Il entama le récit que je résume : 

- Mon ami Karibou m’a appelé un soir, il était à peu près 19h pour venir assister en tant que témoin à une transaction de prêt d’argent. Mon ami Karibou devait donner une rondelette somme de 200.000FCFA comme prêt à Hamed qui s’était promis de rembourser dans un mois. Hamed était amoureux de Solange qui avait besoin de cet argent pour un « business », disait-elle. 

Elle avait promis la lui restituer après un mois, car ce business en question devrait rapporter le double. L’amoureux n’hésita pas de solliciter Karibou pour un prêt et celui-ci, par mesure de précaution, appela le vigile Samy pour être témoin que Hamed détient 200.000FCFA remboursable à Karibou dans un mois. Pendant un an cette histoire d’amour avait déjà fait long feu et les deux concubins vivaient en harmonie jusqu’au jour où une soudaine histoire d’infidélité survint. Solange ne supportait plus le climat délétère et décida de rejoindre ses parents.Le temps s’est vite écoulé. Le délai du remboursement était déjà passé de 3 mois sans que Solange n’ait eu la politesse de restituer la somme d’argent promise malgré l’insistance de Hamed. Hamed prit son courage et rend chez ses ex-beaux-parents pour trouver une solution. 
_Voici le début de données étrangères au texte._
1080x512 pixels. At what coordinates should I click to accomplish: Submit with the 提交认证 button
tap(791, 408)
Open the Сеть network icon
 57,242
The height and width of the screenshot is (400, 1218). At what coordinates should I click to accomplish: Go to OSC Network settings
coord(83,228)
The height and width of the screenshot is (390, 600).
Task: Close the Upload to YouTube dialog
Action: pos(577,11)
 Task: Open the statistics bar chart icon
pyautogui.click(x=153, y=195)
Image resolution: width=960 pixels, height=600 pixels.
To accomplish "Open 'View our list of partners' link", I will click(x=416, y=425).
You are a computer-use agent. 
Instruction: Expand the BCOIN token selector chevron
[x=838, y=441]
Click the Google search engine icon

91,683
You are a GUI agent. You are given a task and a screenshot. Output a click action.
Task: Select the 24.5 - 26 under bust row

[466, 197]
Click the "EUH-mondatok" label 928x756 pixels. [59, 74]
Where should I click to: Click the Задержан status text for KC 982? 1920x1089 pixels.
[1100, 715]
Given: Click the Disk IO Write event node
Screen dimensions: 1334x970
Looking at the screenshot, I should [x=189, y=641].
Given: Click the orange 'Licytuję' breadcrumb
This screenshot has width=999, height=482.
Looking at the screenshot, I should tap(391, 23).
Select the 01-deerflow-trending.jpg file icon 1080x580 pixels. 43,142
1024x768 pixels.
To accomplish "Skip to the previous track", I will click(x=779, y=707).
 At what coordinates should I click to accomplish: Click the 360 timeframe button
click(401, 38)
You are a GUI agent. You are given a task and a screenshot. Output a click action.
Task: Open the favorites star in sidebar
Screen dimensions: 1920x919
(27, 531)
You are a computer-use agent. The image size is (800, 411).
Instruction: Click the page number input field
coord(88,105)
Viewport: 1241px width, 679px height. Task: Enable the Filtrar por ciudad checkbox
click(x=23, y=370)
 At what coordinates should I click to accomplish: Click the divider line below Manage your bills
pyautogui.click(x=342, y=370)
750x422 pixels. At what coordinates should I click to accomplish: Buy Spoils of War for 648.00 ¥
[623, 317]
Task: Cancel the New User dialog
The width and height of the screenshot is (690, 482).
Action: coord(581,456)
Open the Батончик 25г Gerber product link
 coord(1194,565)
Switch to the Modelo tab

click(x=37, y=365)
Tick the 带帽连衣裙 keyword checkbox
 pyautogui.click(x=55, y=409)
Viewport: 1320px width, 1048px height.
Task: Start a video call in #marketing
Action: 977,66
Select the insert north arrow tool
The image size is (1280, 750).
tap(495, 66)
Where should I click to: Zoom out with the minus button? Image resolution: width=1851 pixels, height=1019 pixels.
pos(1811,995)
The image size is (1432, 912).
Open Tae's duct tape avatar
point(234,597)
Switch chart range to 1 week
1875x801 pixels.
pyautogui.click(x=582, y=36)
Le père de Solange qui semble être le bénéficiaire de cet argent surprend Hamed qui reçoit une fin de non-recevoir. Pour le père de Solange, il faut que Hamed considère cet argent comme la compensation d’une perte de temps à Solange :

« Pour avoir « utilisé » ma fille pendant un an et sans suite, dit-il, il faut bien que tu paies pour ton vandalisme ». 

Hamed a considéré cette réponse comme un affront et a donc décidé, sous cape, de se venger. La colère qui emportait Hamed n’avait pas de limite. Il décida de créer l’actualité ce jour du dimanche 1er février dernier en se rendant au salon de coiffure où travaillait Solange. 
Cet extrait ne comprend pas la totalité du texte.